Though the entries contain pictures, the copy you make should hold only the rest, exactly as written.

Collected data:
——————————

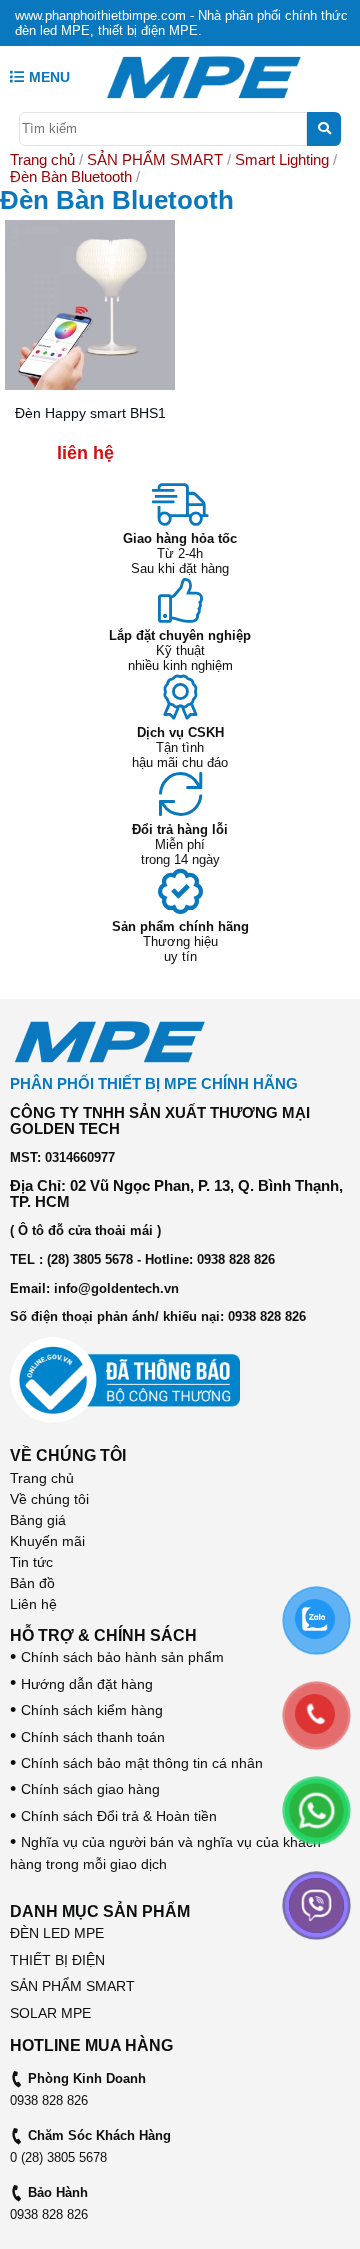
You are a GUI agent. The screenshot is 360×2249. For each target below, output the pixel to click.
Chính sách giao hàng (85, 1789)
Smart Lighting (282, 159)
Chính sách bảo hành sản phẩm (117, 1657)
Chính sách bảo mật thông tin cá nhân (136, 1763)
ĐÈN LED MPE (57, 1933)
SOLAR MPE (50, 2013)
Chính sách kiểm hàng (86, 1710)
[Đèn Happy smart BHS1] (90, 303)
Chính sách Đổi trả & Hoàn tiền (113, 1816)
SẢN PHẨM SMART (155, 159)
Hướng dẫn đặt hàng (81, 1684)
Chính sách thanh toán (87, 1737)
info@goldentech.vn (116, 1288)
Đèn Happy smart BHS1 (90, 413)
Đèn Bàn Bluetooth (71, 176)
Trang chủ (42, 159)
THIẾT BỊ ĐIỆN (57, 1960)
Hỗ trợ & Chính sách (103, 1635)
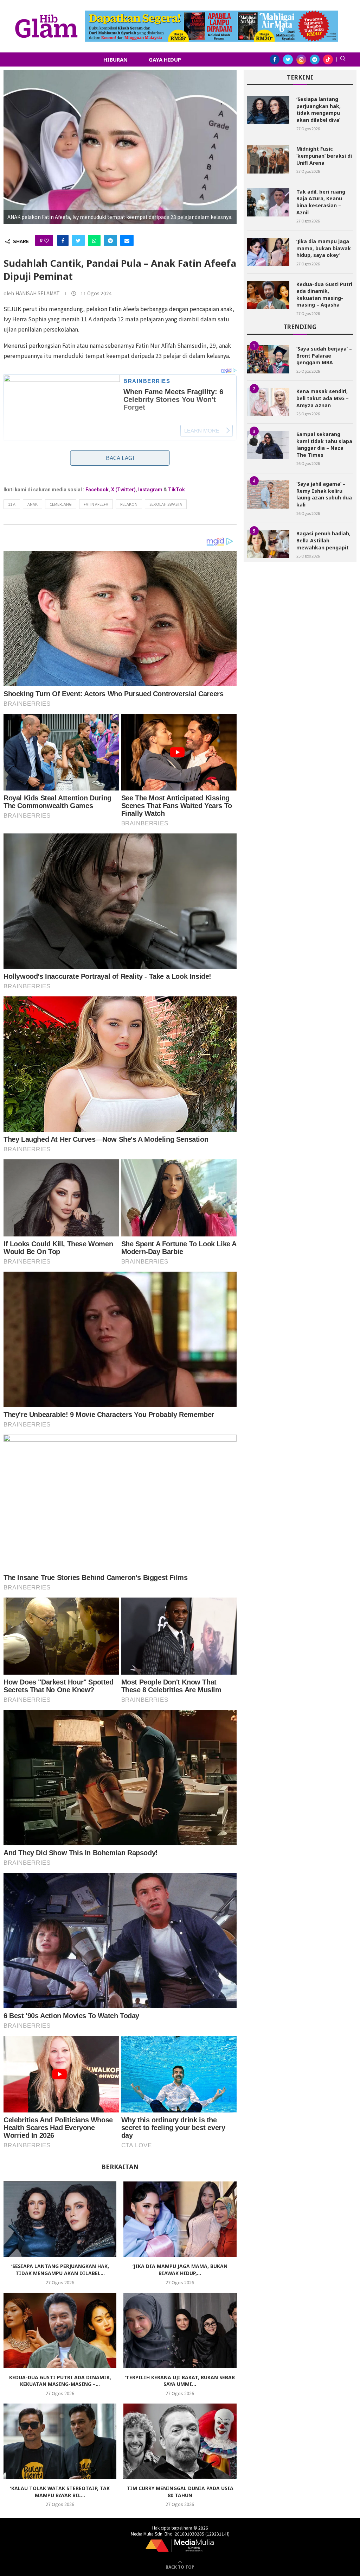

——————————

Output of the exercise:
You are a GUI agent. The screenshot is 360×2249. For each target below, output the pixel to click.
Chính sách giao hàng (85, 1789)
Smart Lighting (282, 159)
Chính sách bảo hành sản phẩm (117, 1657)
Chính sách bảo mật thông tin cá nhân (136, 1763)
ĐÈN LED MPE (57, 1933)
SOLAR MPE (50, 2013)
Chính sách kiểm hàng (86, 1710)
[Đèn Happy smart BHS1] (90, 303)
Chính sách Đổi trả & Hoàn tiền (113, 1816)
SẢN PHẨM SMART (155, 159)
Hướng dẫn đặt hàng (81, 1684)
Chính sách thanh toán (87, 1737)
info@goldentech.vn (116, 1288)
Đèn Happy smart BHS1 (90, 413)
Đèn Bàn Bluetooth (71, 176)
Trang chủ (42, 159)
THIẾT BỊ ĐIỆN (57, 1960)
Hỗ trợ & Chính sách (103, 1635)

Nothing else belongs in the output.